As the concept developed from the initial 'no points' to four points on one board with the switches, etc., on the same board, to the final design of 6 points spread over 2 boards, it was designed to incorporate a more sophisticated control system.  This was also justified when the decision was finally made to add 2 fiddle yards each end of the layout and equip both with mimic panels.

The system installed uses the MERG CBus system which requires just 4 wires between each board (+12 volt, 0 volt and 2 CAN Bus wires).  Each of the 2 main boards contains one module which drives the Tortoise motors and also send back the confirmed position.  The 2 mimic panels are identical, again using one module and use single momentary push switches to change the points plus mimic LEDs to indicate the actual point positions.  The switch states are reflected between the 2 panels so the switch actions are always synchronised.

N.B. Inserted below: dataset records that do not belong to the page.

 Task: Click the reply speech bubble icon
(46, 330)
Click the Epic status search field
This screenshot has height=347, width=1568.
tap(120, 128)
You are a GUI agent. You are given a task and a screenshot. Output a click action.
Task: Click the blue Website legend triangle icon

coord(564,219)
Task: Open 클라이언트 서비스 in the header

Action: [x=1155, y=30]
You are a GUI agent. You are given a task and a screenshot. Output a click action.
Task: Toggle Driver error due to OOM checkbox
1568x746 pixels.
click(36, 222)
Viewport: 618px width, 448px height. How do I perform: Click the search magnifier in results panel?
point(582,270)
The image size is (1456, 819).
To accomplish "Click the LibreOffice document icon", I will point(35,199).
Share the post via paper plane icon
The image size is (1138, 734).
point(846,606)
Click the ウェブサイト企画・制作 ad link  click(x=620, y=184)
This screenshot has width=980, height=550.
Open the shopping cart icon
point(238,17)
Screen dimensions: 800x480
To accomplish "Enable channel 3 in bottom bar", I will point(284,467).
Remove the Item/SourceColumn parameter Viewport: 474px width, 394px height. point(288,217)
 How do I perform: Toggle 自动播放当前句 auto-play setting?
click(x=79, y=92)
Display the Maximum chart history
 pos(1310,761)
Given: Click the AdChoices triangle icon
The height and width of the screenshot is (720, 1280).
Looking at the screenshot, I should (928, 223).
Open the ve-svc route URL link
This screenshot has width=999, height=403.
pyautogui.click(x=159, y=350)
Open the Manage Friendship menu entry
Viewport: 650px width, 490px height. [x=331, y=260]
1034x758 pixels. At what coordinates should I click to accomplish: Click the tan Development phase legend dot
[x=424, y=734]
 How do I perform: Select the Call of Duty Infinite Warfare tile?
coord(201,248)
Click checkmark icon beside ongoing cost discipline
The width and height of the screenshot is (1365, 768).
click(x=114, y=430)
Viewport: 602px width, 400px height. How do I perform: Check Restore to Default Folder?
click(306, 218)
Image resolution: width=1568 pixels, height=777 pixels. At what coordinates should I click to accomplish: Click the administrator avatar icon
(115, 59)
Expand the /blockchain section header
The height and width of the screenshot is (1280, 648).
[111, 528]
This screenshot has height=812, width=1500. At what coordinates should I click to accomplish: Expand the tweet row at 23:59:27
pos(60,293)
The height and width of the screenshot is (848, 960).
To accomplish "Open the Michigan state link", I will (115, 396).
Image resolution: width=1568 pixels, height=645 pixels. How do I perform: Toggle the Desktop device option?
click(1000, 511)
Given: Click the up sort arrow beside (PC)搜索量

The DCC system is independent of the point switching and currently uses the Gaugemaster Prodigy Advance system.  The DCC feed on each board is short circuit protected with opto isolated detector outputs which are linked to the CBus units so any short circuit is shown on the mimic panels as red flashing LEDs.  This also means the 2 control systems are not directly connected.

The boards are joined by 9 way D type connectors with 4 contacts utilised for the CBus and 4 contacts (2+2) for the DCC.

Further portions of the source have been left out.